Undecimated DWT or DTCWT belong to frames, a set of generating vectors subject to some bounds: for all $x$ (I am skipping technical conditions) transformed into coefficients $X$, there are $A>0 $ and $B<\infty$ such that:
$$ A\|x\| ^2 \le \|X\| ^2 \le B\|x\| ^2 $$
of which $\|X\| ^2 = \|x\| ^2 $ (orthonormality) is a special case. The case $A=B$ corresponds to tight frames, the closest "redundant" equivalent to orthonormality. In this (close-to) tight frame case, things are generally manageable. So for the noise part, the noise coefficients are not white in general, as some correlation appears with redundancy or non-orthogonality.

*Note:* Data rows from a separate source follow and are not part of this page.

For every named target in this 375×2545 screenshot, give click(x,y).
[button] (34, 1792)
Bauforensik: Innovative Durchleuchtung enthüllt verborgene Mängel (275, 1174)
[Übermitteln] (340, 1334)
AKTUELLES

However, not all is lost with the noise:
- wavelet frames generally keep some noise whitening properties,
- sometimes, a SWT can be implemented as a union of orthogonal bases, which can be processed separately, then recombined (eg with cycle-spinning), but this is a bit suboptimal, as happens with some others redundant transforms: scalar thresholding is common, but suboptimal,
- some technical results still can be obtained with the SWT, see for instance The redundant discrete wavelet transform and additive noise, 2005, J. Fowler
- for DTCWT, you are much less redundant, and can even get a tight frame. The good news is that, due to special features of the Hilbert transform on primal/dual wavelets (and their cross-correlation), you can express the noise covariance very precisely, see for instance Noise covariance properties in Dual-Tree Wavelet Decomposition, C. Chaux et al., 2007. This helps in designed good block thresholding algorithms, like in A Nonlinear Stein Based Estimator for Multichannel Image Denoising, C. Chaux et al., 2008.
So more or less, indeed,
the energy of noise component is included in more wavelet coefficients with smaller amplitudes
Now, let us focus in the signal. Orthogonality lays a lot on constraints in a basis: first vector has $N$ degrees of freedom, the second $N-1$, etc. Thus, orthobasis vectors may be less prone to nicely match, hence concentrated, structured signals or images. If one relaxes orthogonality, one enhances the diversity of projection vectors, and tends to have an increased sparsity, so more or less:
the energy of the useful signal concentrates on fewer wavelet coefficients with bigger amplitudes
But wait, in the transformed domain only, which can be redundant, and correlates noise.
However, all in all, with a little well-managed redundancy (tight or almost tight-frame), and clever thresholding, non-critical wavelet transforms are often beneficial with respect to critically sampled DWT. This also happens with more generic filter banks, see for instance Optimization of Synthesis Oversampled Complex Filter Banks, 2009, J. Gauthier et al.